The GFA and DSS also complement Washington’s 2022 National Defense Strategy (NDS) which “sets out how the U.S. military will meet growing threats to vital U.S. national security interests” and “act urgently to sustain and strengthen U.S. deterrence, with the People’s Republic of China (PRC) as the [Pentagon’s] pacing challenge. The strategy identifies four top-level defense priorities that the Department must pursue to strengthen deterrence: (1) Defend the homeland. (2) Deter strategic attacks against the United States, allies, and partners. (3) Deter aggression, while being prepared to prevail in conflict when necessary. (4) Build a resilient Joint Force and defense ecosystem.”

The Pentagon plans to do this “by working seamlessly across warfighting domains, theaters, the spectrum of conflict, other instruments of U.S. national power, and our unmatched network of Alliances and partnerships.

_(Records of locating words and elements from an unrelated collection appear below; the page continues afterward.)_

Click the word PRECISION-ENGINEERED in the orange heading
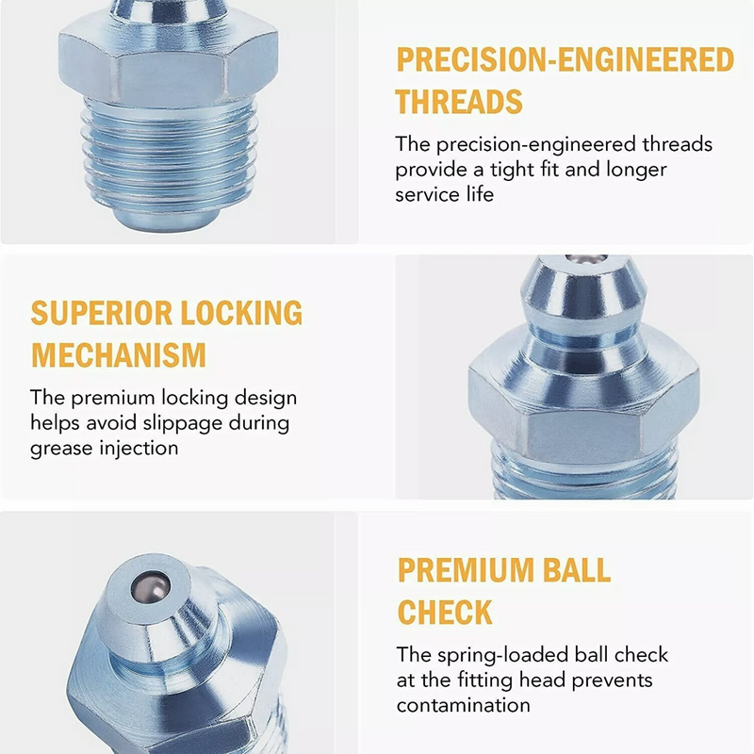564,59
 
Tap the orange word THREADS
458,102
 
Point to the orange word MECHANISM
119,355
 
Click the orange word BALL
575,570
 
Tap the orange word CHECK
445,613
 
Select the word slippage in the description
183,423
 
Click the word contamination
463,704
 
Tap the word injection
139,448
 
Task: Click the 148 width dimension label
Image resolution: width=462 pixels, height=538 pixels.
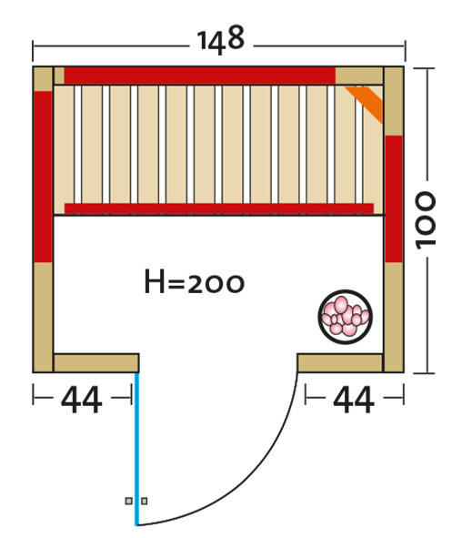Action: pyautogui.click(x=221, y=39)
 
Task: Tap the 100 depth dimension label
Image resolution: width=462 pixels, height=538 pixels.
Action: pyautogui.click(x=426, y=220)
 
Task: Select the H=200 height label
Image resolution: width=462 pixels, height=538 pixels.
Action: pyautogui.click(x=195, y=282)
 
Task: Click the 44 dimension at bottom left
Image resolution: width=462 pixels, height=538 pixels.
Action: pyautogui.click(x=82, y=400)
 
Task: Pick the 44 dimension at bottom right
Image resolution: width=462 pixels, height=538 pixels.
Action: pyautogui.click(x=354, y=400)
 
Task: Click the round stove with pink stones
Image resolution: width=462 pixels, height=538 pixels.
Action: pyautogui.click(x=345, y=317)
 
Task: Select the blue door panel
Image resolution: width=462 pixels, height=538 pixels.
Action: pyautogui.click(x=137, y=449)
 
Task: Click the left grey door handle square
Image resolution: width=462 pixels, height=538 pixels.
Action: pyautogui.click(x=128, y=501)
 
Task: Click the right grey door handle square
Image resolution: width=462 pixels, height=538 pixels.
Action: pyautogui.click(x=145, y=501)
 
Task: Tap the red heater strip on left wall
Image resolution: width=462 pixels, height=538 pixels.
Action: pyautogui.click(x=43, y=177)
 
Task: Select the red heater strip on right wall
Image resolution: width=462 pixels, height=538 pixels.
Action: pyautogui.click(x=394, y=199)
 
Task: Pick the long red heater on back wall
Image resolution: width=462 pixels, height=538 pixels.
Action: pyautogui.click(x=200, y=76)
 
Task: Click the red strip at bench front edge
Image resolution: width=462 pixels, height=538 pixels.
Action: pyautogui.click(x=219, y=208)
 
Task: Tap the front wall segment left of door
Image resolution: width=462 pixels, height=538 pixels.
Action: pyautogui.click(x=96, y=363)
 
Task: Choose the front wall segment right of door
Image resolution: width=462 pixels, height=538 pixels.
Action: pyautogui.click(x=340, y=363)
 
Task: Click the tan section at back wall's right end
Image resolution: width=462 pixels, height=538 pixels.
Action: pyautogui.click(x=359, y=76)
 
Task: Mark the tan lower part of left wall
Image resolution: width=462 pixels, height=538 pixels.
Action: pyautogui.click(x=43, y=317)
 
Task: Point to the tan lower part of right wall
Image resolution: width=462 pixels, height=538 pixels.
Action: pyautogui.click(x=394, y=317)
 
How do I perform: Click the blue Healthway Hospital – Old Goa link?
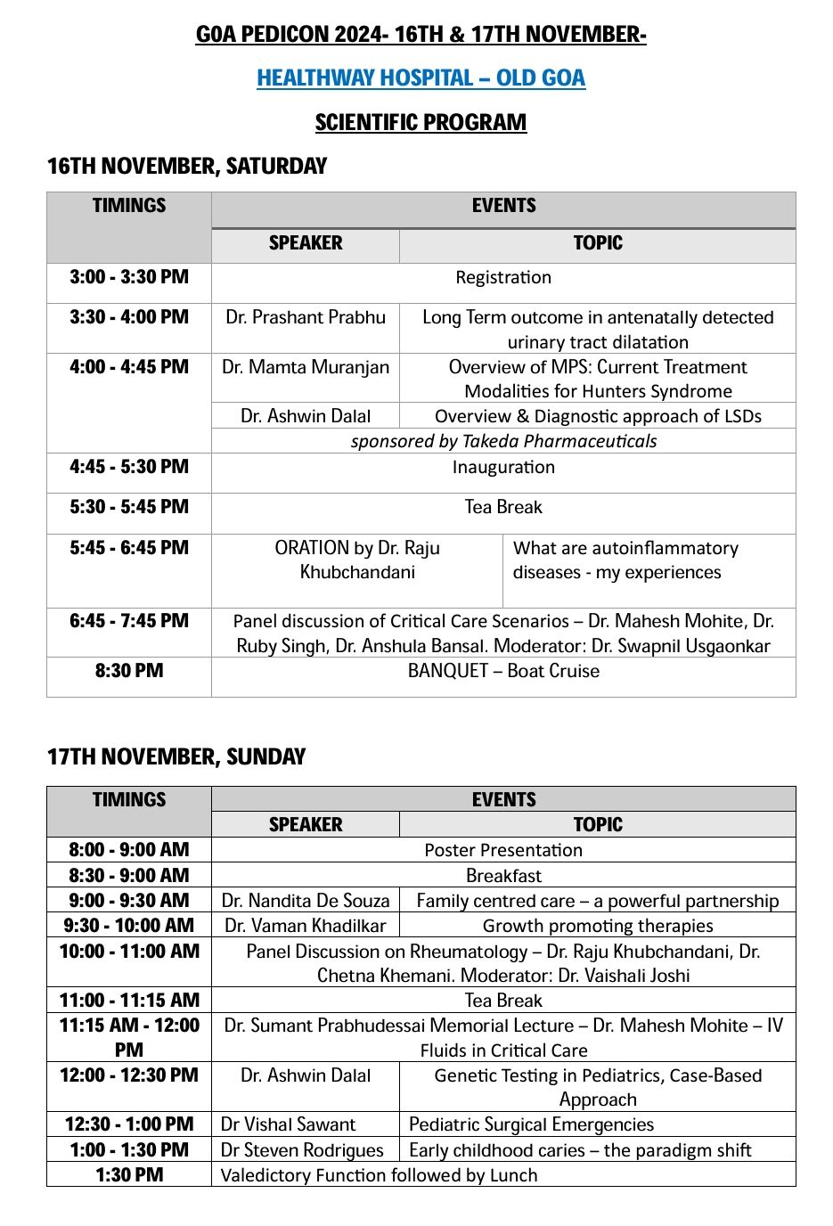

Integrated deterrence is enabled by combat-credible forces, backstopped by a safe, secure, and effective nuclear deterrent.” In other words, if the GFA fails, the next step is nuclear war.

In short, Washington’s unclassified policy papers reveal that the GFA might be dressed in USAID’s humanitarian garb but is fundamentally a military response to China, the principal challenger of U.S. world hegemony. It seeks to make Haiti a “partner” in a front to “gain advantage against the full range of competitors” through “logically linked military initiatives.”

Nonetheless, Anthony Blinken presents it in more flowery terms: “[T]hese 10-year plans [will] address drivers of conflict and violence collectively and […] support our partner countries in pursuing peace and prosperity.”